The cost of electricity has been on the rise over the years despite promises of cheaper power by the Government.
A unit of electricity for domestic consumers has increased to Sh23.10—31 per cent more than the Sh16 it cost in 2013. Ironically, the cost has not come down despite the number of electricity users growing substantially to stand at 6.7 million.
This is because while the number of connections have increased, the power sector's revenues have not gone up. If anything, Kenya Power is now grappling with a large number of debtors; consumers who haven't paid their power bills.
According to its latest report, Kenya Power was owed Sh4.4 billion by consumers as of June 2018. Notably, the power sector has focused on growing the number of domestic consumers in line with the Government's ambition to achieve universal electricity access by 2022. This is commendable.
However, the company needs to establish why consumers are not paying their bills.
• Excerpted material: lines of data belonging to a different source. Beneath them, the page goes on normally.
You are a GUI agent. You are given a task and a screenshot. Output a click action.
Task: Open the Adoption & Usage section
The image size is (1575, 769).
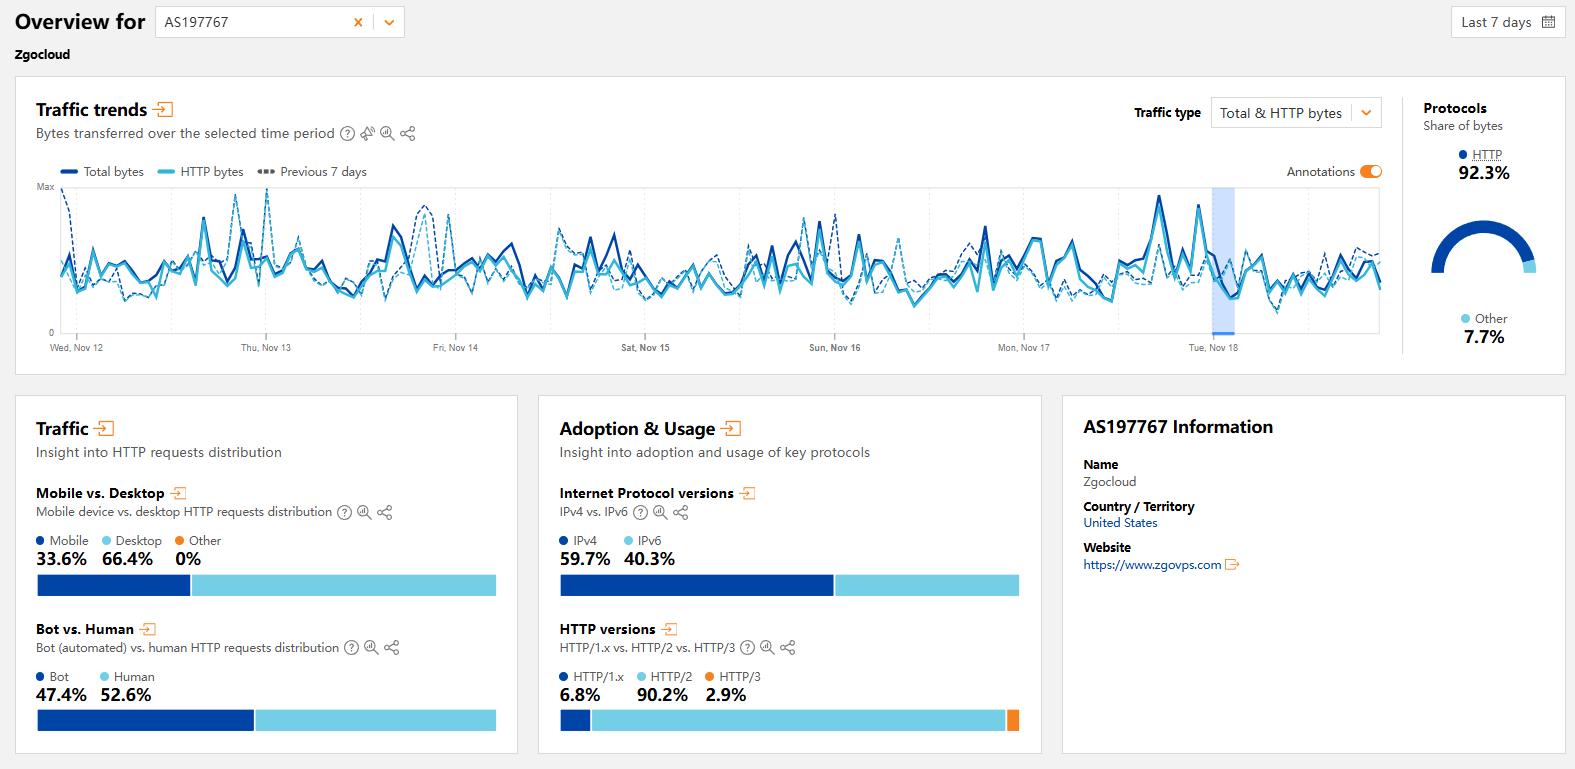tap(731, 429)
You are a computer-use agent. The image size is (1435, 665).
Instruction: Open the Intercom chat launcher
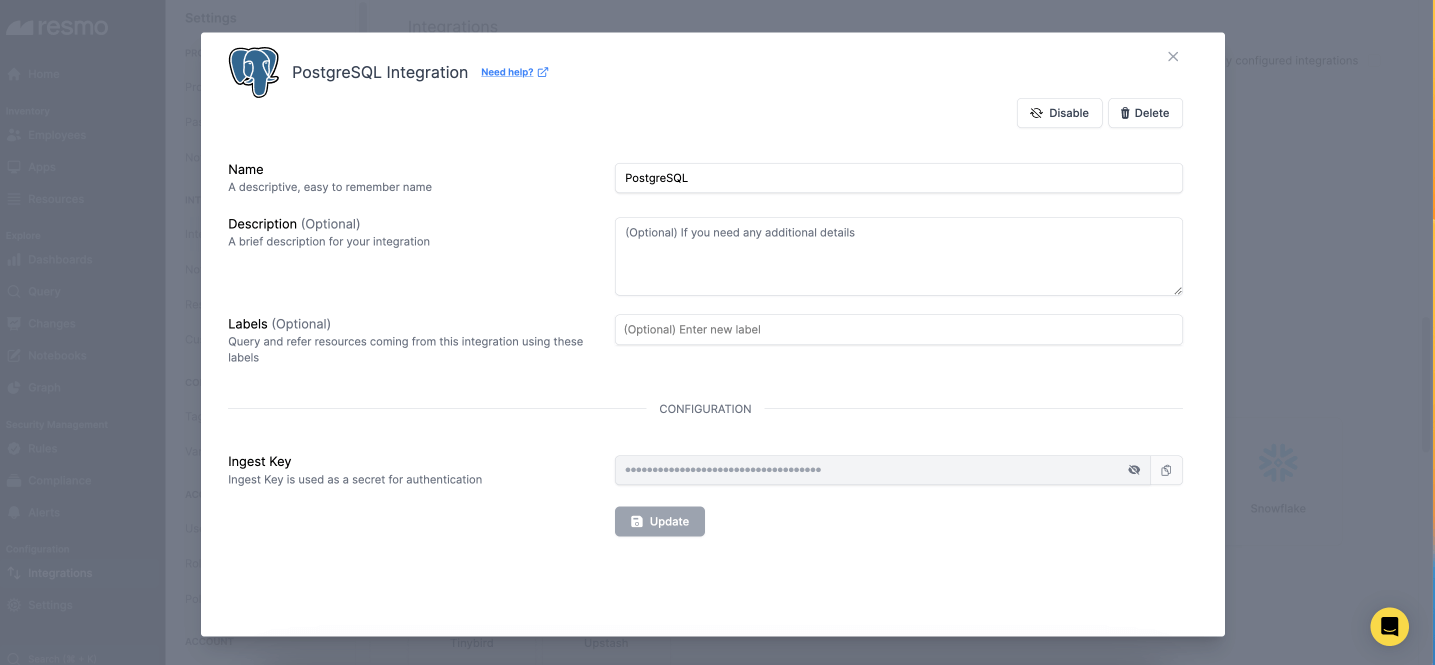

It could be due to the high cost of power.
In fact bringing down the cost of power could help Kenya Power to turn around its fortunes, besides improving lives. If the cost is cheap, more people will connect to the power grid - if cost of connection is not prohibitive - and be able to pay their bills.
More consumers would mean excess power the country has would be consumed, spreading the cost of electricity the new users and making it inexpensive and affordable. It is not helpful to give people access to electricity while they cannot afford to pay for it.